Brenna dropped the spoon back into her Spaghetti-Os, dropped the bowl into her lap. Stared at the screen, unheeding of the reporter's words, unable to hear anything but the voice in her head, the memory of a voice that had once sneaked inside her thoughts over Emily's kitchen table—
...local groomer Brenna Lynn Fallon succumbed today...
It was supposed to have been her. It truly was supposed to have been
her
.
And then Druid was staring at her with searing intensity. Whining his whine, so impossibly earnest—
Crowded shelters, dead pets piling up faster than they could be cremated, live ones impossibly crammed together—
On-site reporter: "Officials are suggesting that animal lovers keep their pets indoors or under supervision at all times out of doors."
Closed schools. Special hospital wards. Children chanting rhymes over double-scotch. Emily crying.
Druid whining. A voice from somewhere else, sounding only in her head—
"Shedding Rabies is the term being used for the mutated virus, an illness which incubates more quickly in humans than the well-known counterpart, but slowly in the common carrier animals..."
And there, on the television, a cut to animal control building exterior with voice-over. "The dog and cat drop-off rate has already doubled. Humane Society spokesperson Sarah Monscour suggests that this is an over-reaction, and could lead to the needless deaths of beloved pets."

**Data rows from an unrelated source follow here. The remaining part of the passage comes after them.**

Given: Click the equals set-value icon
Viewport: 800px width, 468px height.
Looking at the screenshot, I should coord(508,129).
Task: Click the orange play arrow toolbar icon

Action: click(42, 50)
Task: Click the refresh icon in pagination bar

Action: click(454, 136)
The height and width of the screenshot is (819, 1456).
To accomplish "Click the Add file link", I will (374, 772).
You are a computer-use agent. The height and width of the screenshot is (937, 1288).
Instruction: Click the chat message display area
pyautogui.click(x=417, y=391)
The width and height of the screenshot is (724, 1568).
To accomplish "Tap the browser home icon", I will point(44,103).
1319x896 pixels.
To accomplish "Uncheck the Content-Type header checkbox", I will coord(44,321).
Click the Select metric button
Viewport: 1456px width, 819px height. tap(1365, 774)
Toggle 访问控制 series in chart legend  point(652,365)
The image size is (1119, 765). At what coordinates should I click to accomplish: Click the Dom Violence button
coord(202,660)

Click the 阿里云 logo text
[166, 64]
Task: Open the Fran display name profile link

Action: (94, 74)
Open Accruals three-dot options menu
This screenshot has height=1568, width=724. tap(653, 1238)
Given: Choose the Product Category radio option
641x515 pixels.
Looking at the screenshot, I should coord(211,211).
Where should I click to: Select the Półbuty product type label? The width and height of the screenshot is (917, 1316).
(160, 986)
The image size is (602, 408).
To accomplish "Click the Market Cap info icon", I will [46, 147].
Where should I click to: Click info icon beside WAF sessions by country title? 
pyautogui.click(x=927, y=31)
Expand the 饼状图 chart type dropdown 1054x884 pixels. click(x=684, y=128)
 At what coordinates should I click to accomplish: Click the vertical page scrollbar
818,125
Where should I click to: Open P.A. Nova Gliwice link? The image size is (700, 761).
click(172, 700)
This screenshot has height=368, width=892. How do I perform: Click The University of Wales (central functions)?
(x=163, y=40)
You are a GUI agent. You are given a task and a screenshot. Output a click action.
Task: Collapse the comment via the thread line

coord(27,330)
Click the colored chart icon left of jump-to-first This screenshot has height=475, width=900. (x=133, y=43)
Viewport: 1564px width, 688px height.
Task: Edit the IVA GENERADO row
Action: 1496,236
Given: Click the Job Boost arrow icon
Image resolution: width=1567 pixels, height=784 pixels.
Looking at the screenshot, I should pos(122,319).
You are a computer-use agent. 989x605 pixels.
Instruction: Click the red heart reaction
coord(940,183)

Conditioned pit bulls in training, ravaging a small dog, clamping down long after the victim went limp in death, blood coating its face and chest. Emily crying.
Emily crying
.
Sarah Monscour: "Please, unless you know your pet has been in contact with a wild or stray animal, don't abandon or give them up. If you're concerned, there's a test available through your veterinarian. It's called the Rapid Fluorescent Focus Inhibition Test and can allay any concerns you might have about your pet and rabies."
Druid whining.
Almost a bark and almost words, warm brown eyes pinned to hers, his front feet on her knees. Not caring about the pungent pasta before him—the smell of which suddenly made Brenna ill. Truly ill, and she realized it just in time to plunge for the bathroom and flip the toilet lid up.
After she'd been sick, when she slid back on the tile floor and up against the tub, her arms wrapped around her knees, Druid crept in—he'd always been wary of the toilet—and whined a different whine. An ordinary sound, a dog confused and worried. He squeezed in under her arm and licked her face.
"They say not to let dogs do that," she told him solemnly. "But it can't be any worse than sticking your head in the toilet."
So they sat together, and she tried to put her thoughts together. Well,
her
thoughts...and thoughts she was certain weren't hers at all.
Parker and Mr. Cocky. Rabies.
Parker's girlfriend and her cat. Rabies.
Parker's barn and Parker's dogs.
Dog fighting
. Small animals ravaged in training. Small animals found by the roadside.
The Sheltie mix, found mauled by the roadside and taken through quarantine, through Janean's hands and into the home of a man now also dead.